### Directive 1
List each Spanish term that the passage on New Mexico gristmills explains with an English gloss in parentheses, and give that gloss with it.
### Directive 2
Decide whether each statement agrees with the passage on New Mexico gristmills. Answer yes or no, and quote the words from the passage that settle it.
(a) The earliest known reference to a mill dates to about 1600 at San Gabriel.
(b) Most molinitos were built from adobe bricks.
(c) Corn tortillas were used in Pueblo enchiladas before wheat tortillas.
### Directive 3
Reproduce the passage on New Mexico gristmills word for word, from "Los Molinitos de" to "that powered them.".

### Reading text

☆ ☆ ☆ ☆ ☆ ☆ ☆

Los Molinitos de la Gente
The People’s Gristmills, 1600-1950
By José A. Rivera, Levi Romero, and Enrique R. Lamadrid
After the Spanish introduced wheat to the Americas, molinitos (small gristmills) in New Mexico played a major role in the agricultural economy for centuries. Wheat, in its ground form as flour, was a staple during the Spanish colonial period of the fledgling Province of Nuevo México. Whole kernel flour could spoil, so it was baked into bizcochos (hard tack) that dried easily and kept for months. To process raw wheat, local mills became essential infrastructure along with the acequias that powered them.
The Pueblos welcomed wheat cultivation, and the staple grain became a part of their diet, alongside corn. Many hundreds of loaves are baked for Feast Days in hornos (outdoor ovens), and to this day, traditional Pueblo enchiladas are made with wheat tortillas, since corn tortillas were introduced much later, along with the large white concho nixtamal corn used to make them. The Pueblos also appreciated the advanced milling technology introduced by the Spanish pobladores (settlers). Previously, corn was laboriously hand ground by women using a mano and metate.
Most molinitos were built from logs and were situated near the banks of watercourses. A few others were built from adobe bricks, and in at least one case, an adobe mill on the Camino Real de Tierra Adentro was powered by burros. Researchers have documented the existence of several hundred mills, with the earliest reference dating to about 1600 at the first Spanish settlement, San Gabriel. Unlike large industrial mills, these smaller mills were susceptible to the effects of weather, and most collapsed after prolonged periods of non-use and abandonment.

☆ ☆ ☆ ☆ ☆ ☆ ☆

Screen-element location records

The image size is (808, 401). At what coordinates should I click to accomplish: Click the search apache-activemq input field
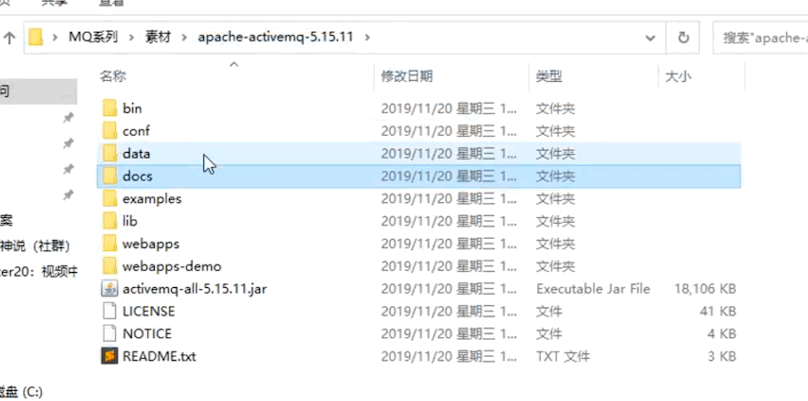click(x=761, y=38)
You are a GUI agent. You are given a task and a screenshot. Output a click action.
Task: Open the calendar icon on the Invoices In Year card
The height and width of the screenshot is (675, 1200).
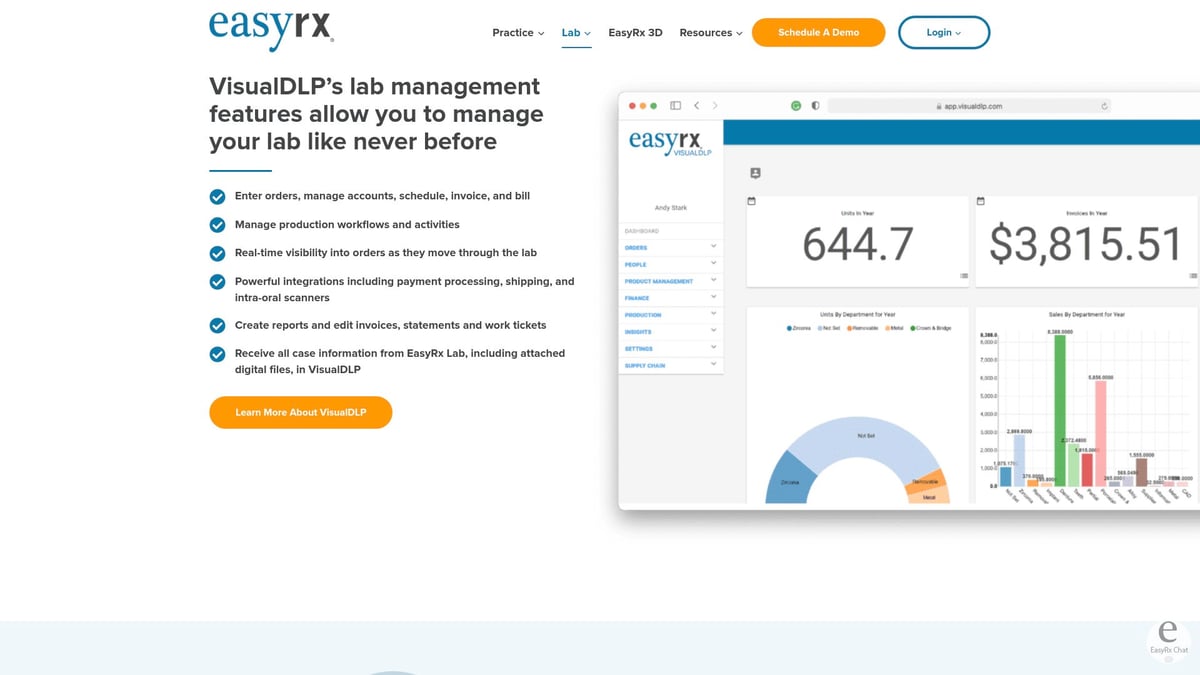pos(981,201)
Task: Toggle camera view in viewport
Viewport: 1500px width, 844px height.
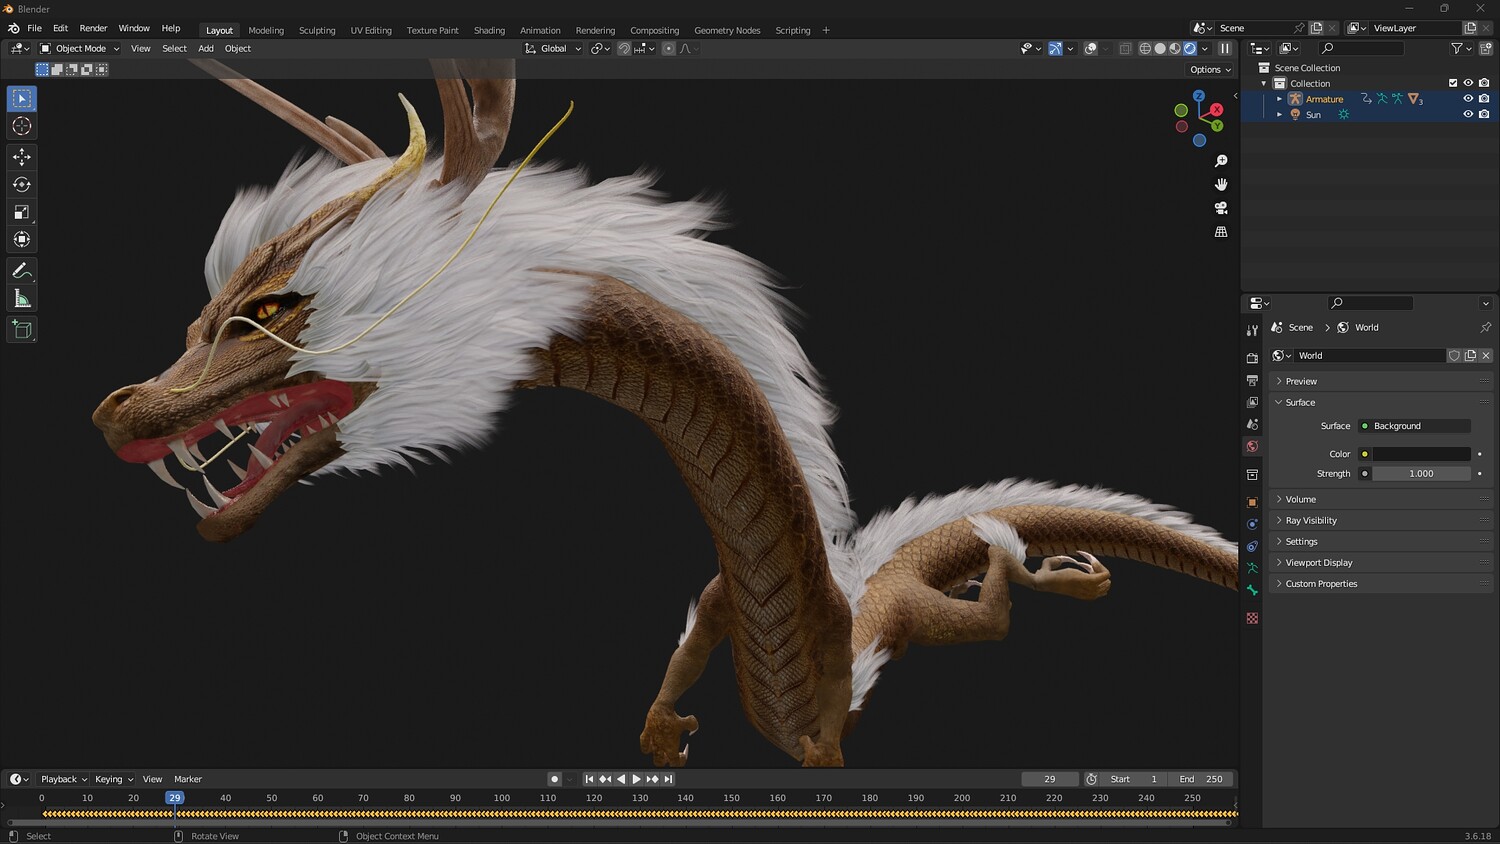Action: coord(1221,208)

☆ ☆ ☆ ☆ ☆ ☆ ☆

### Task solution 1
molinitos (small gristmills)
bizcochos (hard tack)
hornos (outdoor ovens)
pobladores (settlers)

### Task solution 2
(a) Yes: "with the earliest reference dating to about 1600 at the first Spanish settlement, San Gabriel"
(b) No: "Most molinitos were built from logs"
(c) No: "traditional Pueblo enchiladas are made with wheat tortillas, since corn tortillas were introduced much later"

### Task solution 3
Los Molinitos de la Gente
The People’s Gristmills, 1600-1950
By José A. Rivera, Levi Romero, and Enrique R. Lamadrid
After the Spanish introduced wheat to the Americas, molinitos (small gristmills) in New Mexico played a major role in the agricultural economy for centuries. Wheat, in its ground form as flour, was a staple during the Spanish colonial period of the fledgling Province of Nuevo México. Whole kernel flour could spoil, so it was baked into bizcochos (hard tack) that dried easily and kept for months. To process raw wheat, local mills became essential infrastructure along with the acequias that powered them.